Bush fire – the big one

Around 2pm – still some distance from our place.

Happens every year to some extent, then every five years is a big one like this! Especially so after the lack of rain in the rainy season. Elsewhere eg Nyanga National Parks, fire is bringing down the electricity poles and the sky is glowing tonight.

Don’t get me started on causes but it is deliberate. Three days before we were fighting a smaller one at the other end of our place. After this new fire the burnt places are now joined up on two sides around us – hopefully giving us more protection.

Anyway, Saturday it was touch and go as may only be imagined.

All hands on deck situation with the ladies carrying 20 L buckets of water on their heads over rough ground, continuously for about 5 hours. Without this water we would not have held the fire at our boundary.

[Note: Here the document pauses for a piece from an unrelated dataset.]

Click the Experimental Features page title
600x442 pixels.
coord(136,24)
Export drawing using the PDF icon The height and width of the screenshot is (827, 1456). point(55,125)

We had made fire beaters a couple of weeks back – just after we did a planned burn with our neighbour – itself a risky enough procedure – along the 300m stretch we share. We had also started to remove the very combustible ‘Hanya’ / ‘Bankrupt bush‘ (Seriphium plumosum L.) along our fence which certainly assisted us in keeping the fire relatively controlled during our enforced ‘back burn’ in the afternoon and early evening.

At our boundary fence, bringing water.
The fire crawling up our boundary – burning into the wind as the bush is dry and / or is full of combustible Hanya.
Water balancing its way to higher ground in preparation.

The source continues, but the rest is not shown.